[WORK ORDER] Find and copy each line of the data that includes "computer".

Collected data entries:
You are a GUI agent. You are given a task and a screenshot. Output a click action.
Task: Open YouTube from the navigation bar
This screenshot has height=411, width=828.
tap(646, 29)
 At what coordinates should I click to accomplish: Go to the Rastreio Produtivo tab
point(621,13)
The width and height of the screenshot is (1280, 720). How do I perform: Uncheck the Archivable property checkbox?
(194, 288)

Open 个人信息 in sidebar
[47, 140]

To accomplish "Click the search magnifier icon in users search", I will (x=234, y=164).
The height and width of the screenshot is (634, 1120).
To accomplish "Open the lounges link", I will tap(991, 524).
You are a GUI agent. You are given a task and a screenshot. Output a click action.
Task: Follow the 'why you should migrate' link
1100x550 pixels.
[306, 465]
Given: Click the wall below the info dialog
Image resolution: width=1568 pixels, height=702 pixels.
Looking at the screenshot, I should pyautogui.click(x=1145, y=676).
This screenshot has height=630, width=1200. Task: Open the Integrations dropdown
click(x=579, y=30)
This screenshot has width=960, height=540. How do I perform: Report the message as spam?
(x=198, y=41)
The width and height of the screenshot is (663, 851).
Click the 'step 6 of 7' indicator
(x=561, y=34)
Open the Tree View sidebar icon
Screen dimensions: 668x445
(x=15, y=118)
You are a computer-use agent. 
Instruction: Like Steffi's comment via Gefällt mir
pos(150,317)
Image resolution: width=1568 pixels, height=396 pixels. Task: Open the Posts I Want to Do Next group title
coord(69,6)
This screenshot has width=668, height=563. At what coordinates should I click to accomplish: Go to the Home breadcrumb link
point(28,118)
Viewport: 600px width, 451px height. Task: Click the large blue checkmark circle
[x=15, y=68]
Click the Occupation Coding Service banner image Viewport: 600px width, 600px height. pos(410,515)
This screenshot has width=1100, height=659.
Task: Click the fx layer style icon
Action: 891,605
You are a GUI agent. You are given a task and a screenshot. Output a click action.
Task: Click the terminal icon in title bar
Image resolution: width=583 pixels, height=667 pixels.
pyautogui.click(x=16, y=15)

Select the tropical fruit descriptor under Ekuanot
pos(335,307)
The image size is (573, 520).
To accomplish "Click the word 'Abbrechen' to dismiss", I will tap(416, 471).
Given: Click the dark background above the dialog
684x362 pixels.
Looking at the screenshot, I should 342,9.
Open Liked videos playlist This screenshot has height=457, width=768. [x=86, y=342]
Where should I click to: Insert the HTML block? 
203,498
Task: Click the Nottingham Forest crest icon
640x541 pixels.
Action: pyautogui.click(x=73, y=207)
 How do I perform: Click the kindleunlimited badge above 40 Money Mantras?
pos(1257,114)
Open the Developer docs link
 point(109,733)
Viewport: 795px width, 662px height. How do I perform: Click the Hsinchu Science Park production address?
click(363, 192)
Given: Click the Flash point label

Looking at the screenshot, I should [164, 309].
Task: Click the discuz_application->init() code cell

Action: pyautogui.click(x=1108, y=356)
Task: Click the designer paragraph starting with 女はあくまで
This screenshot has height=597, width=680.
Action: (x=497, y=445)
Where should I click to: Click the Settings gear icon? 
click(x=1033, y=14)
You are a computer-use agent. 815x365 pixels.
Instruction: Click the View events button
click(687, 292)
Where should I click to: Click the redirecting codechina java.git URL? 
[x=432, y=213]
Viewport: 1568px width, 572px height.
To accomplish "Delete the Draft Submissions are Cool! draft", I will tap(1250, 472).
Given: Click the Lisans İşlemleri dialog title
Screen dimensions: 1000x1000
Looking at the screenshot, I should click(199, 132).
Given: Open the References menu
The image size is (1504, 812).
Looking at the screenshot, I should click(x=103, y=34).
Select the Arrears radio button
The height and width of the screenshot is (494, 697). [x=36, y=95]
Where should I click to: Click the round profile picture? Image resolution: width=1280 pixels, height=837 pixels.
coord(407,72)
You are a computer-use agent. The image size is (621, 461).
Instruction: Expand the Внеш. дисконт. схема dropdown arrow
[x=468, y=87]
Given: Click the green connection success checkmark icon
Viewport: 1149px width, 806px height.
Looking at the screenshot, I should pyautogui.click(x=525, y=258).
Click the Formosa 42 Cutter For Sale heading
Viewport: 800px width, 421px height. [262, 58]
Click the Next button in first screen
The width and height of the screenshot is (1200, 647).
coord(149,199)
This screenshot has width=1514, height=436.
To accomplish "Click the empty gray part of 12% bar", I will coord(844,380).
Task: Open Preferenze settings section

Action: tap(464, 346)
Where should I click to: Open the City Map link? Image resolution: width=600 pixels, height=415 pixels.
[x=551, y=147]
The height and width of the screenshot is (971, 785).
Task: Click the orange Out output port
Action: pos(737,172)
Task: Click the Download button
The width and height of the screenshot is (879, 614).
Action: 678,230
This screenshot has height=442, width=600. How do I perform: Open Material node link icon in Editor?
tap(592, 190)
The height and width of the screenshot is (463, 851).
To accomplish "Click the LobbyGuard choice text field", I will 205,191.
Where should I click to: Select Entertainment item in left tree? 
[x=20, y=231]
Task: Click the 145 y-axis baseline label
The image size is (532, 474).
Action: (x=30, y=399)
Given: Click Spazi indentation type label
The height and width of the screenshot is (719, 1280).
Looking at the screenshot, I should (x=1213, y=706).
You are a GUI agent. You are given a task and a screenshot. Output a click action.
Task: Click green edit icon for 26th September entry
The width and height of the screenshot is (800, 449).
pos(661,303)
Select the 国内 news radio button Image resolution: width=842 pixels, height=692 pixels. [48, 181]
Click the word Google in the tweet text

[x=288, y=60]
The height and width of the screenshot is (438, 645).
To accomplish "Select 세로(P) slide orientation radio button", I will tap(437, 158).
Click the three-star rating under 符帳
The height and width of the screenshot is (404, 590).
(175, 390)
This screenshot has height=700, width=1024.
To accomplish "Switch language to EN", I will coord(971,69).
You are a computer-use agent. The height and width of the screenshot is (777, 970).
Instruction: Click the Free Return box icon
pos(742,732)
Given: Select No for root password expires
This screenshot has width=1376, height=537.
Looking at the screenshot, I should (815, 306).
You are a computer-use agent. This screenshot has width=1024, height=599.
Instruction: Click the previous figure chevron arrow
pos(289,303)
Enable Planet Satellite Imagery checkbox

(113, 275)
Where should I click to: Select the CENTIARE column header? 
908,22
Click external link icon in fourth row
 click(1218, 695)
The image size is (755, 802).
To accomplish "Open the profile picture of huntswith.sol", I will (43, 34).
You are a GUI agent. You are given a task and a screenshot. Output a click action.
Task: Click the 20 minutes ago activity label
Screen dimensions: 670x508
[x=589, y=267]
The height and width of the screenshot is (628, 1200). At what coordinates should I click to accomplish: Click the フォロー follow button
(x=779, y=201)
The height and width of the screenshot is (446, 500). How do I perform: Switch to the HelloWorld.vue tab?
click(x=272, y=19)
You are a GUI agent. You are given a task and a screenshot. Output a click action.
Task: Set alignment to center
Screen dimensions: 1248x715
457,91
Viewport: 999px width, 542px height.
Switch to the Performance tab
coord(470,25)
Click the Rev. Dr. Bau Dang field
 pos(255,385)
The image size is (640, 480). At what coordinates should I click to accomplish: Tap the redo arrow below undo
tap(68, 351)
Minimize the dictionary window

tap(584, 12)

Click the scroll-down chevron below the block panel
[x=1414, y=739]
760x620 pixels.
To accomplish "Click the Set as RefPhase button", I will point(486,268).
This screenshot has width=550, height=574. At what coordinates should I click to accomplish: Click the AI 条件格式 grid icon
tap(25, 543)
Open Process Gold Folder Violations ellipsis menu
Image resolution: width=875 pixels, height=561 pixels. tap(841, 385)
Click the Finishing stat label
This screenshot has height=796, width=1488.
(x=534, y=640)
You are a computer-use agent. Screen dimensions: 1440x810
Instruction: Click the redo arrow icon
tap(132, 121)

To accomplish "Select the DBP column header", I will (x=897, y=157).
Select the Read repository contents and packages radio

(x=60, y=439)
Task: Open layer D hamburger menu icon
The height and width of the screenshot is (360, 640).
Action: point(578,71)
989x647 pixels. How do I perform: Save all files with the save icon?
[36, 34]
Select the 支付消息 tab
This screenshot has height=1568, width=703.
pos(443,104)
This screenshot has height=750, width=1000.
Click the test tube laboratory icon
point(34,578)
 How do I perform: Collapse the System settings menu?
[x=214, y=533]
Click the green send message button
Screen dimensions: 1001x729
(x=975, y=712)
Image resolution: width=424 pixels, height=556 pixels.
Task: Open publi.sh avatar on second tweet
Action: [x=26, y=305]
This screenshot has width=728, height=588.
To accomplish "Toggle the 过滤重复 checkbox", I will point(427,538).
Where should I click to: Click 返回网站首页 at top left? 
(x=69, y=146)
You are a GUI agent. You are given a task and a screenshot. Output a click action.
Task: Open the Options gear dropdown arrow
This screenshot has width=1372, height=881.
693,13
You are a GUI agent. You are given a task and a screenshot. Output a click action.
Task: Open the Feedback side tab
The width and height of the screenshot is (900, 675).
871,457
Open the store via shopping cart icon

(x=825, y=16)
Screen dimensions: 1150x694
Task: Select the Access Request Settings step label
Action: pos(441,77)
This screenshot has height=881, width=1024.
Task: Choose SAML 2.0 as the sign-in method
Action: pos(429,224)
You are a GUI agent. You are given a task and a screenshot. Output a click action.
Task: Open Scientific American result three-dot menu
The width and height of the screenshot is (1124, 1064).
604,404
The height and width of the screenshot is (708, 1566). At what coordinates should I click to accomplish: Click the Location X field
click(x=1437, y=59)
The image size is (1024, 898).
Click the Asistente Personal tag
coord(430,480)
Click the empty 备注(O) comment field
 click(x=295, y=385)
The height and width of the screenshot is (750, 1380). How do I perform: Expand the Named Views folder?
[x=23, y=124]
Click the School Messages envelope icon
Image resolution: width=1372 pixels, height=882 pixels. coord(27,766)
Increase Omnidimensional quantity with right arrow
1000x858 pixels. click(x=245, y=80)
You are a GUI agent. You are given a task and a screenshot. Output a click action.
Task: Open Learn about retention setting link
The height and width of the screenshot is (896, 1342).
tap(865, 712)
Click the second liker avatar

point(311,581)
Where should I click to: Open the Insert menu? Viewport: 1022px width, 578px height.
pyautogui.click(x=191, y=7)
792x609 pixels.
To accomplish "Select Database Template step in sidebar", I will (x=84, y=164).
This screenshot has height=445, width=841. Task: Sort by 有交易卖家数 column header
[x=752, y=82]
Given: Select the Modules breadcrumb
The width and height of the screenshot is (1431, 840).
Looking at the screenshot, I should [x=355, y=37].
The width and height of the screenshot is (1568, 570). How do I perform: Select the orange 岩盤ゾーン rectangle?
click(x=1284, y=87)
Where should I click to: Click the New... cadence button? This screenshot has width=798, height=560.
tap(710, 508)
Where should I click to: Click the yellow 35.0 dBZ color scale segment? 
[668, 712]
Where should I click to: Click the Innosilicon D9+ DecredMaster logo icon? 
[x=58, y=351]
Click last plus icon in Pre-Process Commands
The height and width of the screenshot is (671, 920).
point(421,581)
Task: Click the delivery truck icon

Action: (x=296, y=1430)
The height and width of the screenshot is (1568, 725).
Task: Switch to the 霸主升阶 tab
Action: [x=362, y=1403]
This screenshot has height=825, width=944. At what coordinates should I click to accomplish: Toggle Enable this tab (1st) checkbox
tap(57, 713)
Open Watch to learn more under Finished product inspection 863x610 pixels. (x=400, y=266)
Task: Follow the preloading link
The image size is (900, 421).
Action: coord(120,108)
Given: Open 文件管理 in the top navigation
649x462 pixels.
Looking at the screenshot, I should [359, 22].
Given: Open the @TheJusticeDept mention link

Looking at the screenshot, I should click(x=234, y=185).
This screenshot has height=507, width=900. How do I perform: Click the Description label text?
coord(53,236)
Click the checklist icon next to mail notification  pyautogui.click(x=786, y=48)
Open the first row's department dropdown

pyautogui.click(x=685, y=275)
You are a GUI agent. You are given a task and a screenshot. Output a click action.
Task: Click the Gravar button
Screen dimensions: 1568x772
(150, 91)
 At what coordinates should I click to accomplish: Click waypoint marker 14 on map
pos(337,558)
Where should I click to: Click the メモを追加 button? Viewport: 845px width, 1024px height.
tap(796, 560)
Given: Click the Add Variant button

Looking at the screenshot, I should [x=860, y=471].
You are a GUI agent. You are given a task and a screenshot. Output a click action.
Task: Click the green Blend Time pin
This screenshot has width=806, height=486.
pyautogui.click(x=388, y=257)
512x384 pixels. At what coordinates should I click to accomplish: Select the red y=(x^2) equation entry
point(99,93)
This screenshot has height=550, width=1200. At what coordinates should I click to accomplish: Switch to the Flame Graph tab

[EXERCISE OUTPUT]
You are a computer-use agent. 
You are a computer-use agent. 815x365 pixels.
You are a computer-use agent. The image size is (621, 461).
You are a computer-use agent. The height and width of the screenshot is (777, 970).
You are a computer-use agent. This screenshot has width=1024, height=599.
You are a computer-use agent. Screen dimensions: 1440x810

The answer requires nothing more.